Ava laughed. “I don’t think so. What about your son?”
“What son?”
“Funny, funny. What about food? We’d starve to death if we never left the bed.”
“You have a point. Okay, we can have a break for food. But we can only eat it in bed.”
“That might work. Except I hate crumbs in bed.”
Cracking open his eyes, he raised himself up on his elbow to look at her.
“What?”
“I was just thinking how beautiful you are. And how good you look, naked in my bed.”
She smiled, pleased by the compliment. “You don’t look so bad yourself.”
He kissed her neck, gave her a love bite and soothed it with his tongue. “Next time we’ll take it slow.”
She didn’t, as she had in the past, say something evasive, then get up and leave. No, she wanted to pretend, if just for a minute, that everything would work out and she could have a lasting relationship with Jack.

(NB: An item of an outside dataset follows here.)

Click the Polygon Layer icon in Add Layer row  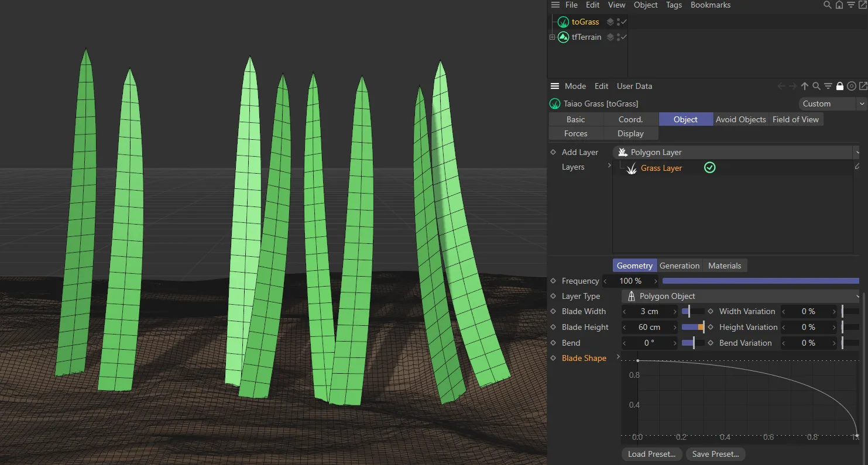622,152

So, she turned her head and kissed him, long and lovingly. “Slow would be good. But fast was good, too. Very good.”
CHAPTER SEVENTEEN
AVA LEFT VERY EARLY the next morning, long before Jack expected Cole to be home. Before she left, they’d decided to eat at her place that night and she’d told Jack to bring Cole if he didn’t have other plans. Then Jack had kissed her senseless and let her go.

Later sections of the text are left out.